I saw then that Alawieh and Elabed were both openly weeping—as were a number of doctors. I took this as a testament to the intimacy of the violence being visited upon Gaza and now spreading out into the West Bank. Elabed’s mother’s family is from Beit Ur, a village on the West Bank, where conditions have only worsened since the onset of war. “When I talk to my cousins and family members, they’re just trying to survive. They don’t have the freedom of movement,” she told me. “They’re trying to keep their heads down.”
Alawieh’s family is from South Lebanon, and one of his defining childhood memories is the bombs dropped during the 2006 war between Israel and Hezbollah. For most of the presser he and Elabed projected a diplomatic open posture toward a party which seemed to hold them, and their community, at arm’s length. But by the end, during the Q&A with reporters, the pain broke through. “President Biden, you are lying to us,” Abbas said. “You are lying when you say you are working for a ceasefire, but you are sending more and more bombs that are killing babies…The question is to president Biden, do you want your final act to be sending more bombs to blow more children up? Is that what you want your final act to be?”

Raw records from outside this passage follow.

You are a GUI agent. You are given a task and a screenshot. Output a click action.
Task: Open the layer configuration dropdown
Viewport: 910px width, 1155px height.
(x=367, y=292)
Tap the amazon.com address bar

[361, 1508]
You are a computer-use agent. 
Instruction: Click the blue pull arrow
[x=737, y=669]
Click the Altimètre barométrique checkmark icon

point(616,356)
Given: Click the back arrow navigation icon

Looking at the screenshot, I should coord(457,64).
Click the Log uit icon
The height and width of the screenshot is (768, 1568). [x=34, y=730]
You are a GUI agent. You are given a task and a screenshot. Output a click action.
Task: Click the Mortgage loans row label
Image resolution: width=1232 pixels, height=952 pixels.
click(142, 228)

This is a formulation that depends on seeing Palestinians, and Palestinian life, with the same clarity as all other human life. One way this clarity and equality is expressed in our society is through our arts, our media, our public rituals—rituals like national political conventions. Maybe more than in any other year, this DNC has urged its various constituencies to highlight their identities and the collective pain that animates them. Racism, forced birth, land theft. It has been an exhibition of what the Palestinian scholar Edward Said called “the permission to narrate,” and it is that permission that Palestinian Americans have been denied. They have heard their names mentioned fleetingly by a handful of speakers but have not been granted the right to speak their names themselves. Perhaps that is for fear of what else a Palestinian American speaker might name. I cannot say that fear is unwarranted.